> WORK INSTRUCTIONS
Select the lines below containing the word "Vingroup".

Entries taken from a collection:
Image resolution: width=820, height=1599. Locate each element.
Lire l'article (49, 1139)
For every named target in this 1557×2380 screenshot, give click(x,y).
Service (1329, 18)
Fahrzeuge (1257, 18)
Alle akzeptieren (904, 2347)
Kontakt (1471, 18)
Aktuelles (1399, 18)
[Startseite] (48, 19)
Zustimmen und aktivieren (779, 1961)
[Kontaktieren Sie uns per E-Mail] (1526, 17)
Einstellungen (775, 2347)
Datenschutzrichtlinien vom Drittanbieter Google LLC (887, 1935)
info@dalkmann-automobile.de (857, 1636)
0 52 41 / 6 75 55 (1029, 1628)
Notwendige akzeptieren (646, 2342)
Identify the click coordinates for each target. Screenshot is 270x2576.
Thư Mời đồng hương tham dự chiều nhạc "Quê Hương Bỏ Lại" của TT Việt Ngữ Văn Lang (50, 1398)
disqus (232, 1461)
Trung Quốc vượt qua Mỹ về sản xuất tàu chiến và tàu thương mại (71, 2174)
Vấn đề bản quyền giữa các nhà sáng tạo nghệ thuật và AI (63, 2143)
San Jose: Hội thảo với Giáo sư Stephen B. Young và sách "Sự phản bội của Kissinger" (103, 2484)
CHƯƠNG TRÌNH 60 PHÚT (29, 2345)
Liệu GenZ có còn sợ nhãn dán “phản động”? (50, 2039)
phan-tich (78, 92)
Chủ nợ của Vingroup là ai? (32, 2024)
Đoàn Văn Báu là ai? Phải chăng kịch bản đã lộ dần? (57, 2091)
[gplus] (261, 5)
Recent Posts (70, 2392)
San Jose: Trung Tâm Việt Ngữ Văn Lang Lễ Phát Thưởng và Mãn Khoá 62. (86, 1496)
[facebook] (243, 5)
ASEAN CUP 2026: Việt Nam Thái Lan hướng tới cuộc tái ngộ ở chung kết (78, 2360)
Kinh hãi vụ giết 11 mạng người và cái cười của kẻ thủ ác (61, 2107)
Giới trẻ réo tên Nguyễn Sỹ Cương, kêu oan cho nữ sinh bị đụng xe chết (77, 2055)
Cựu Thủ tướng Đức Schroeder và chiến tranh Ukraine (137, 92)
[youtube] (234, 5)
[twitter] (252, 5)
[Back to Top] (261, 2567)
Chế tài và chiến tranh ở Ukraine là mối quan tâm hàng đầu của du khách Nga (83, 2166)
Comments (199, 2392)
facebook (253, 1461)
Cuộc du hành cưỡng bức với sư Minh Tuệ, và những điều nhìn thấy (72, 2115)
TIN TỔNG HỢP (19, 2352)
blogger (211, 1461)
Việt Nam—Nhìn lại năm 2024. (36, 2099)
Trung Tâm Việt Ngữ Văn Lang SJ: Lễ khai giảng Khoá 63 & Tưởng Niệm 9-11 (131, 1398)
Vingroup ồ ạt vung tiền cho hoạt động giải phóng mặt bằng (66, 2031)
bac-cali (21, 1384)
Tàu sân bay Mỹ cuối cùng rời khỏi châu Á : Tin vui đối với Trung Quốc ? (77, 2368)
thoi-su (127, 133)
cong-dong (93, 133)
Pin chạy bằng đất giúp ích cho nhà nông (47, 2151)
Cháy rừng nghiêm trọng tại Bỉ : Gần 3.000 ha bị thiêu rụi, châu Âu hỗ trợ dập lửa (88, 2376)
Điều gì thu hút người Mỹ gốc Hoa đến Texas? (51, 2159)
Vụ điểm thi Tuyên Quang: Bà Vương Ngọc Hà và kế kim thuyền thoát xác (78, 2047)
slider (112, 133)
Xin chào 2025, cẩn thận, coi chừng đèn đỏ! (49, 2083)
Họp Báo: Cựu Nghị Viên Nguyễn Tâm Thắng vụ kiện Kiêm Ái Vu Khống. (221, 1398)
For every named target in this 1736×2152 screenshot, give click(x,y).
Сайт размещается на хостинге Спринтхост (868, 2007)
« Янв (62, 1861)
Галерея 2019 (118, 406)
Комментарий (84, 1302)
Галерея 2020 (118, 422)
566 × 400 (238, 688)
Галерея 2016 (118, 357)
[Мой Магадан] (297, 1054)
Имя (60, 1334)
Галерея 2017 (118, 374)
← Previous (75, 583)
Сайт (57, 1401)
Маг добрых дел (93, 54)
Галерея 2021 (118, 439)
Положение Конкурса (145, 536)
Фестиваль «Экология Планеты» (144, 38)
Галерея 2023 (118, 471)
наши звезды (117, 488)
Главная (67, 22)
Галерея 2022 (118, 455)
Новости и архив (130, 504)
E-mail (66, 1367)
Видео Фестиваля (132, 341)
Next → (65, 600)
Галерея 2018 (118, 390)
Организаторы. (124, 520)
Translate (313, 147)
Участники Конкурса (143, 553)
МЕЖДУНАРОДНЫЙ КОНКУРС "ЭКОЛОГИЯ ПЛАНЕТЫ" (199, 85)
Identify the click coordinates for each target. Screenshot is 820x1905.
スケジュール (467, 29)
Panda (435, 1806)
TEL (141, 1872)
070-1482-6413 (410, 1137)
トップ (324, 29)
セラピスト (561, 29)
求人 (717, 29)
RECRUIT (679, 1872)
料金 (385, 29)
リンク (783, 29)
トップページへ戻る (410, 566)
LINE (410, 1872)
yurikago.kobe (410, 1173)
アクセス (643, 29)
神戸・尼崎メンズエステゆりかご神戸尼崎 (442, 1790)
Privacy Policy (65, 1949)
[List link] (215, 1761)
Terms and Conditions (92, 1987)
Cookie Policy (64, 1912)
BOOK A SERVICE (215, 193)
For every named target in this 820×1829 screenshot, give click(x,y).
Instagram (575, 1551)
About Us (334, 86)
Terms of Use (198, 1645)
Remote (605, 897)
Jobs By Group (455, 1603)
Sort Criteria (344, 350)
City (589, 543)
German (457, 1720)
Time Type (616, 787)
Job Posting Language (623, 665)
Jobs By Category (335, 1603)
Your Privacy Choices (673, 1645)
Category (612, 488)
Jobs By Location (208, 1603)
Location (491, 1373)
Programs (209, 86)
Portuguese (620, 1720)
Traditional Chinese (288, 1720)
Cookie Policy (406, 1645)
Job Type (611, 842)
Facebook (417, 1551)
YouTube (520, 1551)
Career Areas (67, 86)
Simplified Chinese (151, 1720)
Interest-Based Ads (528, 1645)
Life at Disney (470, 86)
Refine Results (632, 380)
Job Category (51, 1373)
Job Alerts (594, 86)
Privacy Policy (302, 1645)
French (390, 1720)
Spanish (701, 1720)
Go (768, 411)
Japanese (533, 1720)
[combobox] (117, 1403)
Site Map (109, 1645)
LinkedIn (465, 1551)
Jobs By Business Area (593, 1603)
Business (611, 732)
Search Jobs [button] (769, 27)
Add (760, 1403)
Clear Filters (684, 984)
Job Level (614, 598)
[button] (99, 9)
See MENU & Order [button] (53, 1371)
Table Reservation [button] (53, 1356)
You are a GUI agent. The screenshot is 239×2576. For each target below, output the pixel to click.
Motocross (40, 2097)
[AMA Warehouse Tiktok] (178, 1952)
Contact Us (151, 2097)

> REPLY
Chủ nợ của Vingroup là ai? (32, 2024)
Vingroup ồ ạt vung tiền cho hoạt động giải phóng mặt bằng (66, 2031)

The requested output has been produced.